Abefroman329 From United States of America, joined Oct 2005, 158 posts, RR: 0
Reply 3, posted (9 years 11 months 3 weeks 4 days 19 hours ago) and read 1680 times:
And why in the world would they have put this in on purpose? Do you really think AS wants passengers clogging up the checkin lines with the Easter Egg process so they can see a picture of the software developers?
Chase From United States of America, joined Nov 2005, 1054 posts, RR: 0
Reply 4, posted (9 years 11 months 3 weeks 4 days 19 hours ago) and read 1642 times:
I agree with both sides. I used to work on the website for an airline. Often if we were making a link from page A to page B, but page B hadn't been written yet, we would make the link be to somewhere like www.yahoo.com, and then go change it when page B had been written. Sometimes things like that slip through and get into the "live" website. Of course, sometimes people just do silly stuff, too. Once a developer who shall remain nameless put a picture of his dog on that website, and it stayed for a month. There was no page that included the picture, but if you knew the magic URL you could go to www.(the airline).com/(some directory)/(name of the picture).jpg
Afay1 From United States of America, joined Oct 2001, 1293 posts, RR: 2
Reply 5, posted (9 years 11 months 3 weeks 4 days 19 hours ago) and read 1627 times:
It's not an easter egg, but USairways' kiosks will check you in as someone with a similar name regardless of your credit card scan if you already checked-in online. This has happened to me 3 times so far!
As I stated before, it is put there to test remote procedure calls during the Dev/QA process. The fact that it wasn't removed is no big deal. It happens all the time in many types of software. Heck, I bet there's even easter eggs in the apps that serve this forum.
Quoting Abefroman329 (Reply 3): Do you really think AS wants passengers clogging up the checkin lines with the Easter Egg process so they can see a picture of the software developers?
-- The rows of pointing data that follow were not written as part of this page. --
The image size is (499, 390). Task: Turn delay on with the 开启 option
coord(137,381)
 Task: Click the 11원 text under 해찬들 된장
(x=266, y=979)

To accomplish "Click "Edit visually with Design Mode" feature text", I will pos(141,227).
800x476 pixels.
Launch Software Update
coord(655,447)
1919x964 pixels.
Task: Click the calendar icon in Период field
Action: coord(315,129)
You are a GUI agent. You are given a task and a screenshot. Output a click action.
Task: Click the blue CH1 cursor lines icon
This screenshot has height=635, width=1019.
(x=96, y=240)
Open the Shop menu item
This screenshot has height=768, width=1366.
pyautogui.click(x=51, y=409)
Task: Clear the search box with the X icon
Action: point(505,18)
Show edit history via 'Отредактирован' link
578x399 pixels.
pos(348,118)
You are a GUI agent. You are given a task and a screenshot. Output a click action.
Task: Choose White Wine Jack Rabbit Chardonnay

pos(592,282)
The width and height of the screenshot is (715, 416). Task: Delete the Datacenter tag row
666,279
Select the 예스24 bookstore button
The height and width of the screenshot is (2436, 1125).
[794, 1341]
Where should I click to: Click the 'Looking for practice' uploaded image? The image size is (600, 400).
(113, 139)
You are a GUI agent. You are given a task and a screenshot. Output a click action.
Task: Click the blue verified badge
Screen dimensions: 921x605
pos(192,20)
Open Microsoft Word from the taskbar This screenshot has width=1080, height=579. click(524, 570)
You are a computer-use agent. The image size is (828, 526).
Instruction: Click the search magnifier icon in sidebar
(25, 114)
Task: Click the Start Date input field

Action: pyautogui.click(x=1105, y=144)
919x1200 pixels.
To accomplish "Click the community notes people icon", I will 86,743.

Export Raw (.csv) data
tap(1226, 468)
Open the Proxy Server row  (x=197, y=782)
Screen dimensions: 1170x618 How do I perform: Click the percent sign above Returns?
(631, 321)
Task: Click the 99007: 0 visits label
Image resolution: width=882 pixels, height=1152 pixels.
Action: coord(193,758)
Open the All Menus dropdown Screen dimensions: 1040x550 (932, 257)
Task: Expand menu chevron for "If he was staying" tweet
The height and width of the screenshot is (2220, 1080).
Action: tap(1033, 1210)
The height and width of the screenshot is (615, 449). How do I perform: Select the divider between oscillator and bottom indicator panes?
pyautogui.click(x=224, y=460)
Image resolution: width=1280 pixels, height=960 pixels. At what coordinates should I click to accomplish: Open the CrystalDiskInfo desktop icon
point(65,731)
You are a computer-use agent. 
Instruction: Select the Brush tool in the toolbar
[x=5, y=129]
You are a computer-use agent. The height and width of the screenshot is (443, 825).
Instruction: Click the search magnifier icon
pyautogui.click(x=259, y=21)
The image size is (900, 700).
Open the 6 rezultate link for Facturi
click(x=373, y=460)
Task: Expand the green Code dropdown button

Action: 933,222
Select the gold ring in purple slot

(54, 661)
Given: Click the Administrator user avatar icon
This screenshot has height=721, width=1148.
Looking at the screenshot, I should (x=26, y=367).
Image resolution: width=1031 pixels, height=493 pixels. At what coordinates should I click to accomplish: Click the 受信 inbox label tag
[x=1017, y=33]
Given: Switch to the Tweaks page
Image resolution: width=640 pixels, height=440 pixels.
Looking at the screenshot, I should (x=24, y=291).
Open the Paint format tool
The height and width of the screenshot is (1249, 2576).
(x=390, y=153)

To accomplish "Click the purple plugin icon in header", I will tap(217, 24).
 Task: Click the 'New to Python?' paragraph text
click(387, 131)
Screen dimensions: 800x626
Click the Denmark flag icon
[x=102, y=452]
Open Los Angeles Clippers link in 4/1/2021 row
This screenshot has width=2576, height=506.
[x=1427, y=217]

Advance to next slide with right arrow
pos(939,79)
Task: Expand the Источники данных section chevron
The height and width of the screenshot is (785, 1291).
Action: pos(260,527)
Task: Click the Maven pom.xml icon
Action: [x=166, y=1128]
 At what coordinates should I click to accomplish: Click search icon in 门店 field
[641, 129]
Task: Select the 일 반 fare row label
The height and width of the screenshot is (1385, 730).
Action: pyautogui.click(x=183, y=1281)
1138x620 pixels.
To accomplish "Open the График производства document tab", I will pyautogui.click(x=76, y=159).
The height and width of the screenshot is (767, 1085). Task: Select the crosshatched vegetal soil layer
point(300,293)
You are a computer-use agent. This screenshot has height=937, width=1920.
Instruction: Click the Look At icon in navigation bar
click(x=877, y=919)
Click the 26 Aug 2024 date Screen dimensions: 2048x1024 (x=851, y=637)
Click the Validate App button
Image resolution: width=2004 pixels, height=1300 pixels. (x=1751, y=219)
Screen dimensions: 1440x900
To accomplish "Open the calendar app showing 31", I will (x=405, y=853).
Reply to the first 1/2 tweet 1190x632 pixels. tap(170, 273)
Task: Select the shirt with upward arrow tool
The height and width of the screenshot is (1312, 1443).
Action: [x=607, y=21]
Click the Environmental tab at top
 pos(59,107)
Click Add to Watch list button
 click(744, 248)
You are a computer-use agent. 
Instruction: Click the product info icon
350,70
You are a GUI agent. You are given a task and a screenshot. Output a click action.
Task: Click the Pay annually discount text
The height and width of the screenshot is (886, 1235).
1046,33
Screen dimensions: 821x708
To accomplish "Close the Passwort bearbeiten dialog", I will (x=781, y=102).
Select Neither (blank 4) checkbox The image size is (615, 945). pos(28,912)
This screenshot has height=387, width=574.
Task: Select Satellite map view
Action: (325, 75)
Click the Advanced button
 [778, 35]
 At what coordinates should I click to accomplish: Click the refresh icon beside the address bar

Do you really think the majority of AS passengers even know about the easter egg or even want to see the easter egg? I find it hard to believe that, of the thousands of AS passengers that fly each day, anything more than a minute fraction of them would even wonder if an easter egg existed in the self check in software, let alone take the time to research, let alone try it out. I fly AS all the time, and frankly, I don't care. Am I going to try it out next time I fly them? No. "Clogging the checkin lines" is an overstatement and AS have bigger things to worry about.
DeltaGator From United States of America, joined Sep 2005, 6341 posts, RR: 12
Reply 7, posted (9 years 11 months 3 weeks 4 days 18 hours ago) and read 1570 times:
There was sarcasm in my post guys. As someone who works with developers every day I understand the test procedures and leaving in links like that. After writing tons of code I can see where little things like that get left in.
I get a kick out of them personally but code writing has gotten sloppy as of late and that has led to bloated programs that are resource hogs. There is no need for a flight simulator in Excel despite what most folks on A.net would say.